Tim Boyle "wants to come back to Detroit:

I love that dismissive qualifier ‘aside from winning all those super bowls…’

Sure, not running from that. Drew Bledsoe was a 4 time Pro Bowler who threw 251 TD passes. Can you say for fact with Drew and not Brady and no QB draft picks no SB’s? Nope, you certainly cannot and there were some half way decent defenses involved, like Belichick’s side of the ball, not Charlie Weiss et all. You want to implement “how to go about the process” by what happened ONCE in the history of the game? No. My point won’t waiver. Once Brady WAS established for what he was - then what?
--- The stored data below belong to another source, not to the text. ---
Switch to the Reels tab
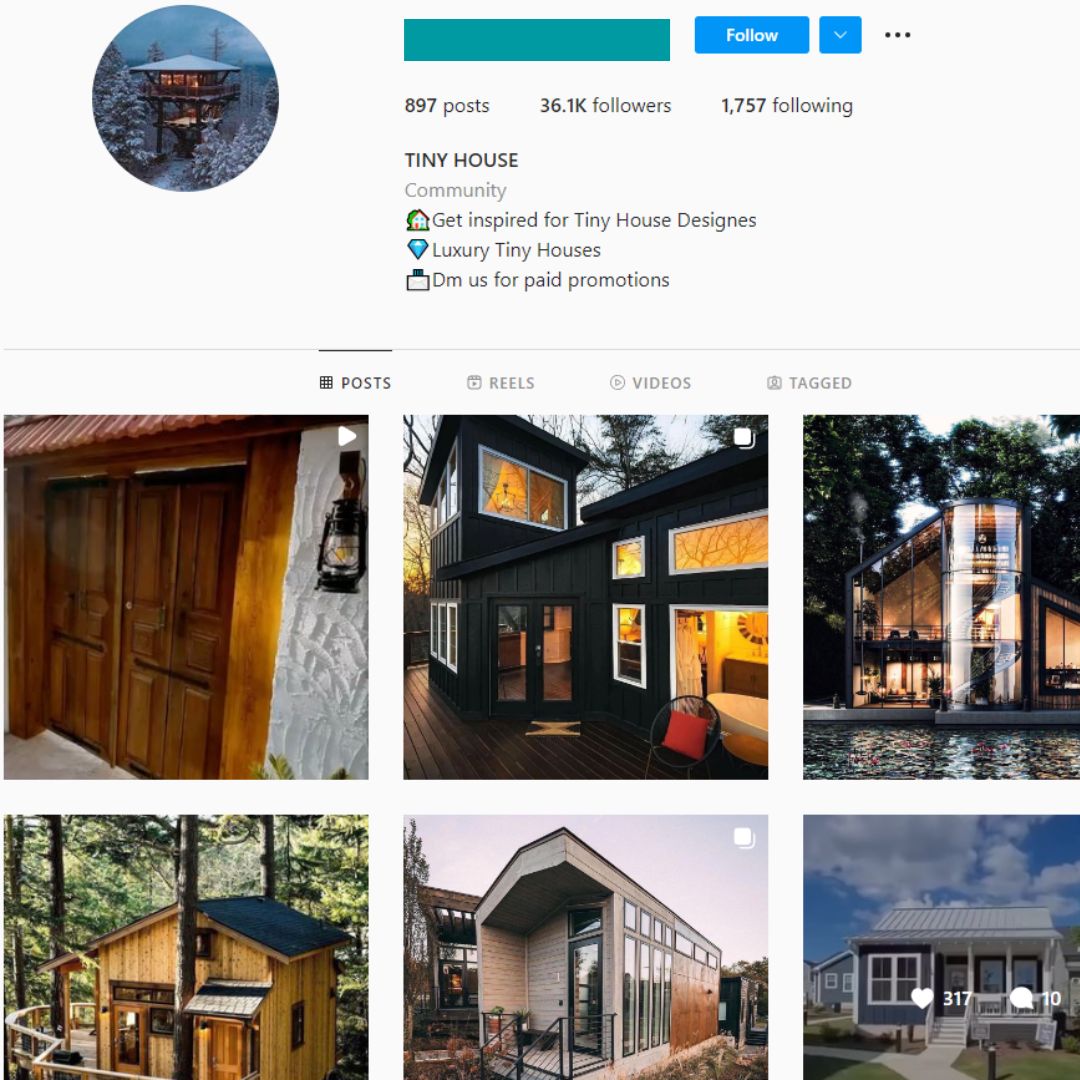The image size is (1080, 1080). [501, 382]
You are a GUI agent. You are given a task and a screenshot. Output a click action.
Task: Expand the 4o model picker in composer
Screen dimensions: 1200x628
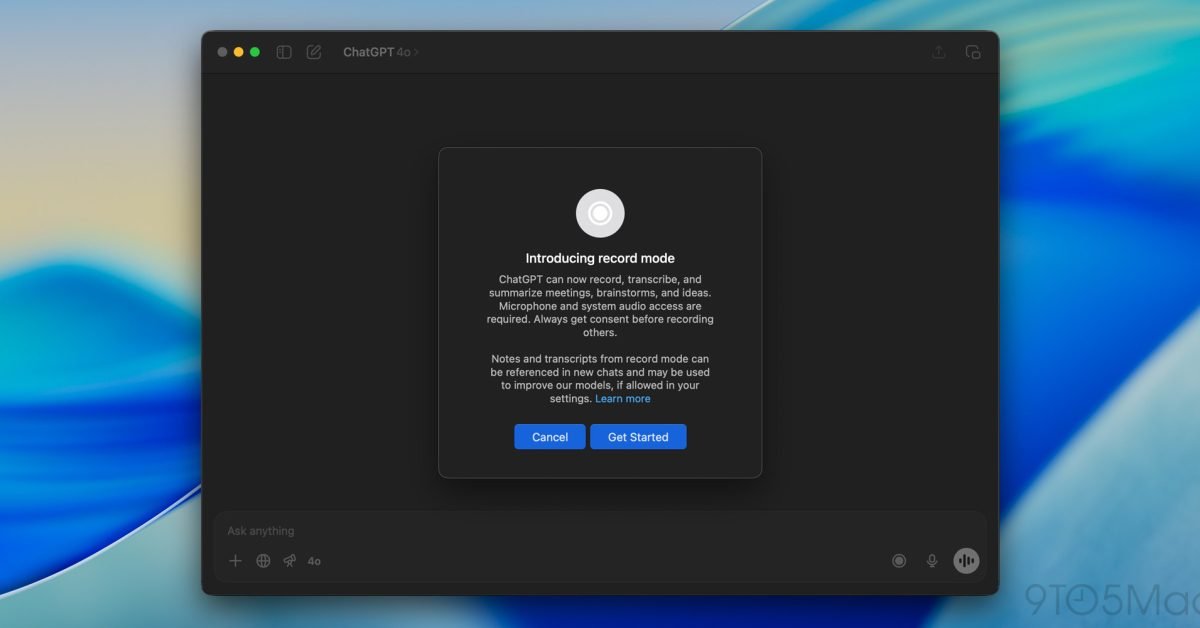(314, 561)
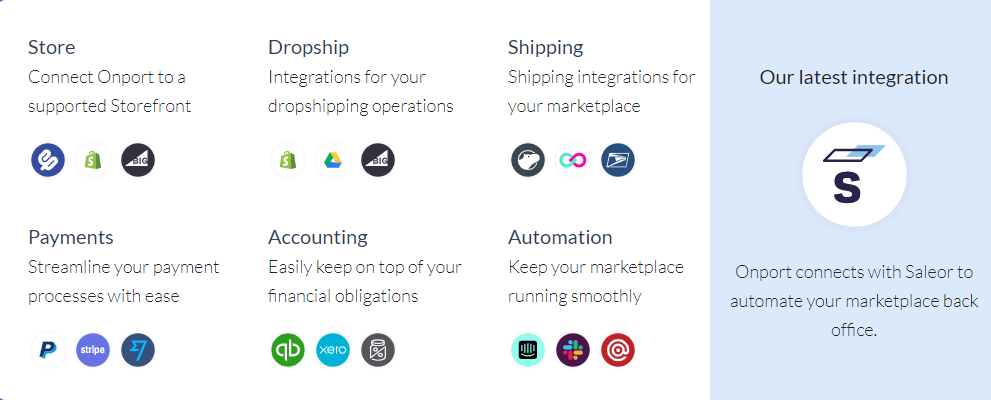
Task: Open the Shippo penguin icon
Action: [x=528, y=160]
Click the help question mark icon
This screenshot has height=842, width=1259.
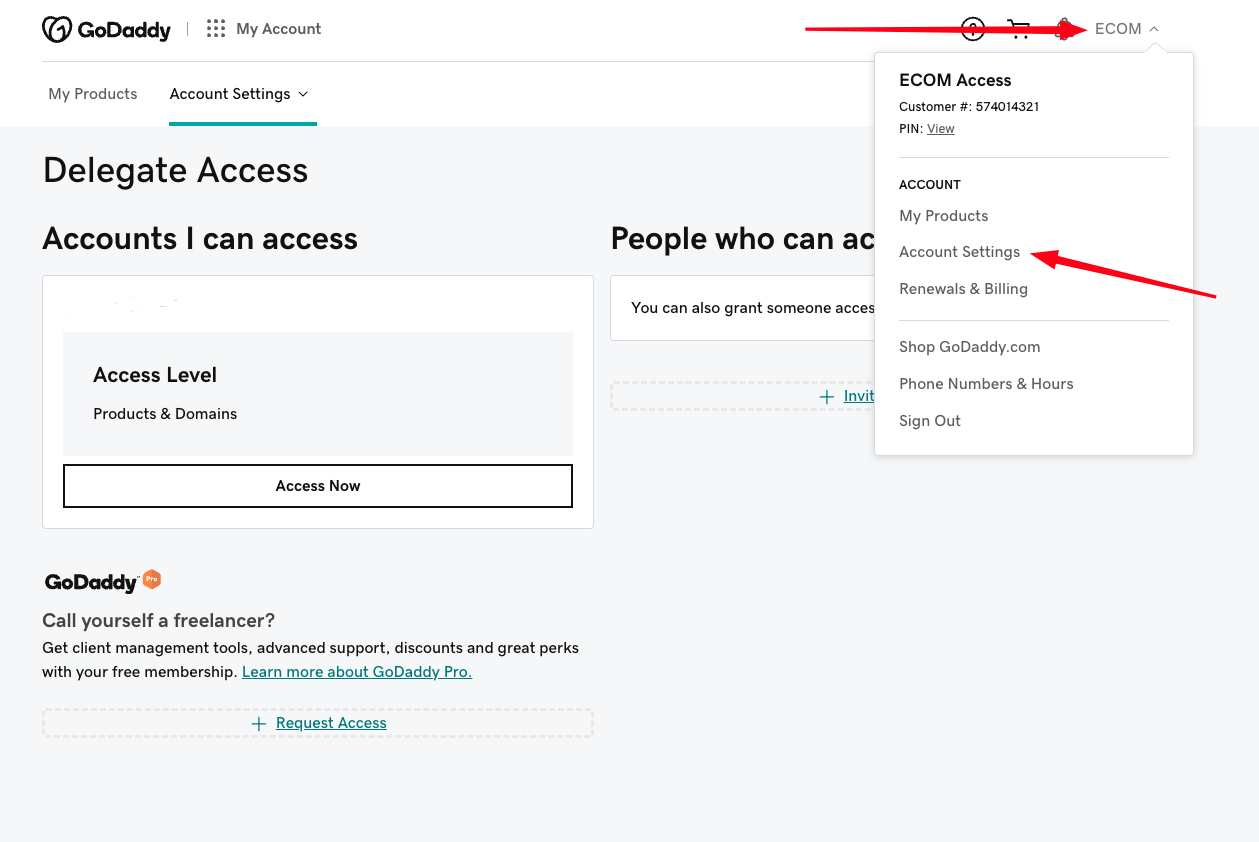(972, 29)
None of those backups were worth it save Cassel and Jimmy G. All the other ones went the other way.

The proof of this pudding is this. They wasted a ton of picks that got cut and from Brady on, NONE of the QB’s the genius Belichick brought in became the NEXT Brady now did they? They did what smart teams do. They dropped an upper half of the first round pick on their starting franchise QB. They didn’t get him in the 5th round, because practically NOBODY does. My question is a simple one. If every QB drafted (backups can be had easily in FA), by the Pats from Brady’s 2nd year to this season with Jones, were instead a position player selected, do you believe the Pats would have a stronger team? I certainly do.

Not if Bob Quinn is drafting. Smaahtest guy in the room. It’s little wonder New England took the blind squirrels and nuts approach to the draft with guys like that as part of the “braintrust”.
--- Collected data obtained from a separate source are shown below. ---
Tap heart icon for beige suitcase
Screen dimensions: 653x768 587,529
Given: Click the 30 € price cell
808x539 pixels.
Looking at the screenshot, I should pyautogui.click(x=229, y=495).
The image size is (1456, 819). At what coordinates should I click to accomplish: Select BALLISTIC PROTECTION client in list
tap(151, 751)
Funny. How much did the QBs drafted contribute? That’s how you determine value, not soft fluff above. If Brady would have gone out… he was a durable QB. Those types show themselves over time. Taking mid round to late round swings as a practice to either look for the next Brady, or build tradeable assets that outperform their draft pick (plus wasted time on a roster doing nothing) is foolish and sorry but the data proves that out.

I’m with @3rdRGR on this.

Taking 3rd and 4th round quarterbacks is deciding to do something that has a success rate of 10% or less and sacrificing an opportunity to take a position player, which has a success rate of 50% or more.

Yes, you can find the outliers, but counting on a winning lottery ticket isn’t a good practice.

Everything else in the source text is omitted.